Since reaching a low of about 2,350 in December last year, the S&P 500 has been steadily increasing during the past few months and is now hovering around the 2,800 level. This has instilled confidence in investors who were disappointed by the decline in the last quarter of 2018. However, John Hussman, the president of Hussman Investment Trust, is warning investors not to be fooled by such upward surges and says that current stock prices are greatly overvalued. In fact, he believes that a massive stock market crash is coming very soon.
Next big crash
“The next couple of years are likely to include several breathtaking waterfall declines, and several more ‘fast, furious, prone-to-failure’ clearing rallies… Investors who study market history will find the progression familiar. Investors who instead dismiss the fact that extreme valuations have always been followed by collapse to run-of-the-mill valuation norms (which would currently require a roughly -60 percent loss in the S&P 500) are in for a difficult history lesson,” he said in a blog post.
If Hussman’s predictions were to come true, the S&P 500 would fall to around 1,100. Such a catastrophic decline would wipe out trillions of dollars in stock valuations. In a blog post from October last year, Hussman had estimated a US$20 trillion loss in market capitalization over the coming few years. He warns that the stock market upsurge since the start of 2019 is similar to the clearing rallies of 2001 and 2008 prior to the market crashes that followed.
During the dotcom crash of 2000-2002, the S&P 500 declined by almost 50 percent. In the crash of 2007-2009, triggered by the financial crisis, the market fell by close to 57 percent. The worst bear market decline in the last century was during the 1929-1932 period when the index value dropped by a massive 82 percent. As such, Hussman’s prediction of a 60 percent stock market decline over the coming years is not something to push aside as “impossible.”
Hussman is not alone in his predictions of a catastrophic decline. Dan Minerd, Chief Investment Officer at Guggenheim Partners, and David Stockman, former director of the Office of Management and Budget (OMB), have predicted a 40 percent drop in the U.S. stock market. Dan Niles, the founding partner of AlphaOne Capital Partners, warned last year of a 50 percent decline.
“Late 2019, you’re really going to have to start to worry. And, why is that? Well, it’s because a lot of the themes that are really good right now, when you get a year from now, they are going to turn out to be really bad… That’s when the real problems are going to start where you have a 20 to 50 percent type of correction,” he said to CNBC.
Given that many experts predict turbulent times ahead, investors would be better off not buying stocks that are overvalued. However, investing in companies that pay out dividends is definitely a good strategy to follow.

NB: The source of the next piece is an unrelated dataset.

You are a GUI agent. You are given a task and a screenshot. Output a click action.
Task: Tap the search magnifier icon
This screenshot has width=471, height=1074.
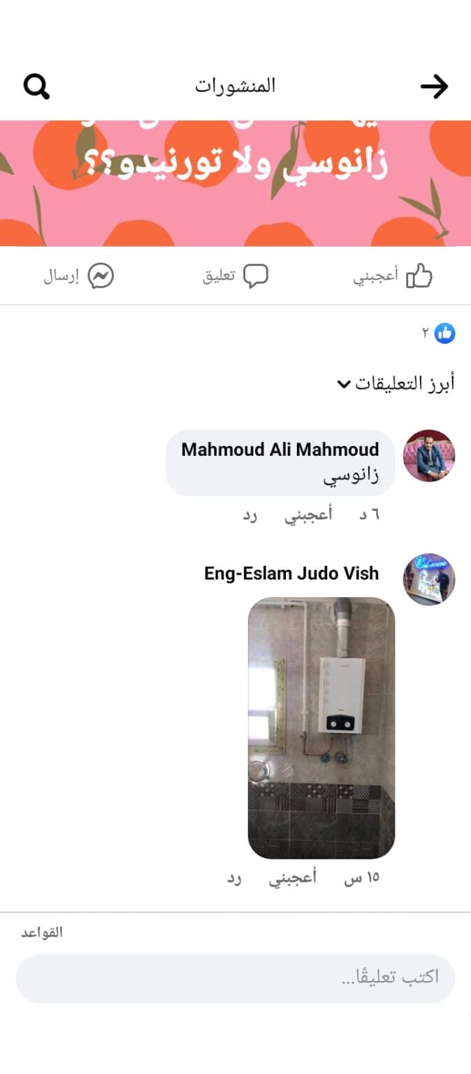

You get a regular yearly income by investing in dividend payers, which is a big plus during periods of economic contraction. Large funds are also likely to bet on dividend-paying companies during this period. This will essentially strengthen the valuations of such stocks.
In commodities, investing in gold is obviously a necessary tactic to adopt in uncertain times. However, avoid betting on base metals since an economic decline will only result in a drop in their values due to less demand.
Even oil is not a good bet. Since the U.S. is increasing oil production, a market glut could develop that would end up dampening global oil prices.